TASK REQUIREMENTS
All of the records need to be retyped exactly, with no line dropped.

········

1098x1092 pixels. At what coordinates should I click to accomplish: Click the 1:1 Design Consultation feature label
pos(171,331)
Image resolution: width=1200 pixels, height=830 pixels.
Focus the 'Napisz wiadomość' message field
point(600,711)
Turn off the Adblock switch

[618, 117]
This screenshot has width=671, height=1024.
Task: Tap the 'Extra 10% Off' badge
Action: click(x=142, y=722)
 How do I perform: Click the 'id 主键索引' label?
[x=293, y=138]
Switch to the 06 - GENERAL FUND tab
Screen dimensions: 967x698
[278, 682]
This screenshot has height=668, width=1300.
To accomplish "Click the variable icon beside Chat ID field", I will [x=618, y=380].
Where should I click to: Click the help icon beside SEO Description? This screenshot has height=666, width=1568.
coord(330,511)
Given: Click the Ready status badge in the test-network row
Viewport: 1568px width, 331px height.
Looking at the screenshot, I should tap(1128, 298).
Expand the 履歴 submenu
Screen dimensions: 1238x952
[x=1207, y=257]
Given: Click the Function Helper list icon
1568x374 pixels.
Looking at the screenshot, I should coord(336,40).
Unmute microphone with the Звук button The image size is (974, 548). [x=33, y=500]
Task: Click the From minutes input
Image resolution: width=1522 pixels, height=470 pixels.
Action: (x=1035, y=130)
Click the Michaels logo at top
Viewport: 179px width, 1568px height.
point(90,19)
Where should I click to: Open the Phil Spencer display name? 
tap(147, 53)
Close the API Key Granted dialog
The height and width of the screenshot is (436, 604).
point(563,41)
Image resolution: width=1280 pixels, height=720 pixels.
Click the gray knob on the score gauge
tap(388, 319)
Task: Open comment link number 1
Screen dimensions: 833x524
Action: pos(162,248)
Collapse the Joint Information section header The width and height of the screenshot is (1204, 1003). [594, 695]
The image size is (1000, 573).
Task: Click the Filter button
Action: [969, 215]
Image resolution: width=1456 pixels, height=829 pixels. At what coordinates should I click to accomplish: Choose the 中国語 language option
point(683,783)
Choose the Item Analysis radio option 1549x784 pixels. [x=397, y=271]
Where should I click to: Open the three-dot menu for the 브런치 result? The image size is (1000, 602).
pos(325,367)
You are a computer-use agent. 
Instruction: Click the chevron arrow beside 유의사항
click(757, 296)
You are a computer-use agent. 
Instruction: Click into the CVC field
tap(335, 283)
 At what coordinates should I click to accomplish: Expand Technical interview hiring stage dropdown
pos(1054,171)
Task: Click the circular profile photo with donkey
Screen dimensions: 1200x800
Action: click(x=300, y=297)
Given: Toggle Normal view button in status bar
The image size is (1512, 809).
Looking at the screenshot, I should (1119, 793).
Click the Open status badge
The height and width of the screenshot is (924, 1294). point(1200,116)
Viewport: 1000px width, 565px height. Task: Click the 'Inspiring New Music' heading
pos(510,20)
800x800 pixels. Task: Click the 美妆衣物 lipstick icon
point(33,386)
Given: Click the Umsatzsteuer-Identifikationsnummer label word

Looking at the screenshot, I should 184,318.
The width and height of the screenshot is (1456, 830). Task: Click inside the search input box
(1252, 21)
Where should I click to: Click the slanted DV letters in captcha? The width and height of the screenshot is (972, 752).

········

REPLY
1098x1092 pixels. At what coordinates should I click to accomplish: Click the 1:1 Design Consultation feature label
pos(171,331)
Image resolution: width=1200 pixels, height=830 pixels.
Focus the 'Napisz wiadomość' message field
point(600,711)
Turn off the Adblock switch

[618, 117]
This screenshot has width=671, height=1024.
Task: Tap the 'Extra 10% Off' badge
Action: click(x=142, y=722)
 How do I perform: Click the 'id 主键索引' label?
[x=293, y=138]
Switch to the 06 - GENERAL FUND tab
Screen dimensions: 967x698
[278, 682]
This screenshot has height=668, width=1300.
To accomplish "Click the variable icon beside Chat ID field", I will [x=618, y=380].
Where should I click to: Click the help icon beside SEO Description? This screenshot has height=666, width=1568.
coord(330,511)
Given: Click the Ready status badge in the test-network row
Viewport: 1568px width, 331px height.
Looking at the screenshot, I should tap(1128, 298).
Expand the 履歴 submenu
Screen dimensions: 1238x952
[x=1207, y=257]
Given: Click the Function Helper list icon
1568x374 pixels.
Looking at the screenshot, I should coord(336,40).
Unmute microphone with the Звук button The image size is (974, 548). [x=33, y=500]
Task: Click the From minutes input
Image resolution: width=1522 pixels, height=470 pixels.
Action: (x=1035, y=130)
Click the Michaels logo at top
Viewport: 179px width, 1568px height.
point(90,19)
Where should I click to: Open the Phil Spencer display name? 
tap(147, 53)
Close the API Key Granted dialog
The height and width of the screenshot is (436, 604).
point(563,41)
Image resolution: width=1280 pixels, height=720 pixels.
Click the gray knob on the score gauge
tap(388, 319)
Task: Open comment link number 1
Screen dimensions: 833x524
Action: pos(162,248)
Collapse the Joint Information section header The width and height of the screenshot is (1204, 1003). [594, 695]
The image size is (1000, 573).
Task: Click the Filter button
Action: [969, 215]
Image resolution: width=1456 pixels, height=829 pixels. At what coordinates should I click to accomplish: Choose the 中国語 language option
point(683,783)
Choose the Item Analysis radio option 1549x784 pixels. [x=397, y=271]
Where should I click to: Open the three-dot menu for the 브런치 result? The image size is (1000, 602).
pos(325,367)
You are a computer-use agent. 
Instruction: Click the chevron arrow beside 유의사항
click(757, 296)
You are a computer-use agent. 
Instruction: Click into the CVC field
tap(335, 283)
 At what coordinates should I click to accomplish: Expand Technical interview hiring stage dropdown
pos(1054,171)
Task: Click the circular profile photo with donkey
Screen dimensions: 1200x800
Action: click(x=300, y=297)
Given: Toggle Normal view button in status bar
The image size is (1512, 809).
Looking at the screenshot, I should (1119, 793).
Click the Open status badge
The height and width of the screenshot is (924, 1294). point(1200,116)
Viewport: 1000px width, 565px height. Task: Click the 'Inspiring New Music' heading
pos(510,20)
800x800 pixels. Task: Click the 美妆衣物 lipstick icon
point(33,386)
Given: Click the Umsatzsteuer-Identifikationsnummer label word

Looking at the screenshot, I should 184,318.
The width and height of the screenshot is (1456, 830). Task: Click inside the search input box
(1252, 21)
Where should I click to: Click the slanted DV letters in captcha? The width and height of the screenshot is (972, 752).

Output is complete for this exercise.